As Dr. Drummond Rennie, deputy editor of The Journal of the American Medical Association (JAMA), puts it, "This is all about bypassing science. Medicine is becoming a sort of Cloud Cuckoo Land, where doctors don't know what papers they can trust in the journals, and the public doesn't know what to believe."

Brownlee explains the status quo in terms of some 1980’s changes in patent law, permitting universities to commercialize products and inventions without losing their federal research funding. The purpose here was to stimulate a constructive relation between research and industry, and it in fact did quite a bit of good.

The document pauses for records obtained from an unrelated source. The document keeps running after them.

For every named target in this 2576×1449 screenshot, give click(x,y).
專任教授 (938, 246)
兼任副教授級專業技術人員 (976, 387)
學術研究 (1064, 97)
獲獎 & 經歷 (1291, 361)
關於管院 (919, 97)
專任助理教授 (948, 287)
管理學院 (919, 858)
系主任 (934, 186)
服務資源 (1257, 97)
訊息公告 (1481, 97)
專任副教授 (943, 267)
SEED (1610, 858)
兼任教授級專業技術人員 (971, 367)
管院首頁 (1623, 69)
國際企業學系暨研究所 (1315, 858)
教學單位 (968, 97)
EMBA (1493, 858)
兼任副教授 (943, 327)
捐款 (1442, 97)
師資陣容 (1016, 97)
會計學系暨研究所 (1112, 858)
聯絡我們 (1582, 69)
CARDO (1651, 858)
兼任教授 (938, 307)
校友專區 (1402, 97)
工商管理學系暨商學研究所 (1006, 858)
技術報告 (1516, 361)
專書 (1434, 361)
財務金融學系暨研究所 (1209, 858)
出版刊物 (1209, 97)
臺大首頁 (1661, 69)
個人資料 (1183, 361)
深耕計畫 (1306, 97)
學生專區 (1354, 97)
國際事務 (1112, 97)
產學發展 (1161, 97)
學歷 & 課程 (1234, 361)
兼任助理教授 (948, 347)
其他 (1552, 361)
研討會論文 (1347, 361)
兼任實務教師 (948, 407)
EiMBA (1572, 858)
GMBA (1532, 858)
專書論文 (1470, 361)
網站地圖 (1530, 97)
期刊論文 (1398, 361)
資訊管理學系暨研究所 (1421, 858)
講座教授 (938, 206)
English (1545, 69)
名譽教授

Initially it permitted drug companies to contribute to promising research, with the promise that they would be able to develop and profit from any resulting therapies. The problem, of course, is that eventually the money they were offering permitted drug companies to exert too much influence over the direction and the results.

Brown notes that:

At least eight studies have shown that industry-sponsored research that gets published tends to produce pro-industry conclusions, according to a review by Yale University researchers that appeared last year in JAMA. By reanalyzing data from eight separate studies of the effect of conflict of interest on 1,140 published scientific papers, the researchers found that papers based on industry-sponsored research are significantly more likely to reflect favorably on a sponsoring company's drug or device than research that is supported by a non-profit entity or the federal government.

Obviously, it is this kind of reality, as well as the one that Groopman describes, that has to make one reconsider Panglossian characterizations of scientific neutrality and objectivity.

What’s important to realize here is that this is really the sort of structural violence that Farmer was talking about. It’s tempting to personalize problems like this and attribute them to evil people, but the vast majority of people involved on both side do not see themselves as involved in any kind of misbehavior. Brownlee writes:

"Lots of eminent people took great offense at being accused of being influenced," Relman told me recently. "'What an insulting thing to say. I value my reputation; doctors and scientists know best. Trust us.' I spent the first 25 years of my career doing clinical research and being one of them, and I know the feeling." As Harvey Lodish, professor of biology at MIT, huffed to Technology Review in 1984, when Relman first required disclosure at the Journal, "Scientists have all kinds of private consulting arrangements with biotechnology companies and many own stock in these companies, but that's nobody's business. It has nothing to do with the quality of their research."

Of course, Brownlee’s article can have the unfortunate effect of making people think that the vast majority of medicines being developed are ineffective, harmful, etc.. She isn’t really providing evidence for that here.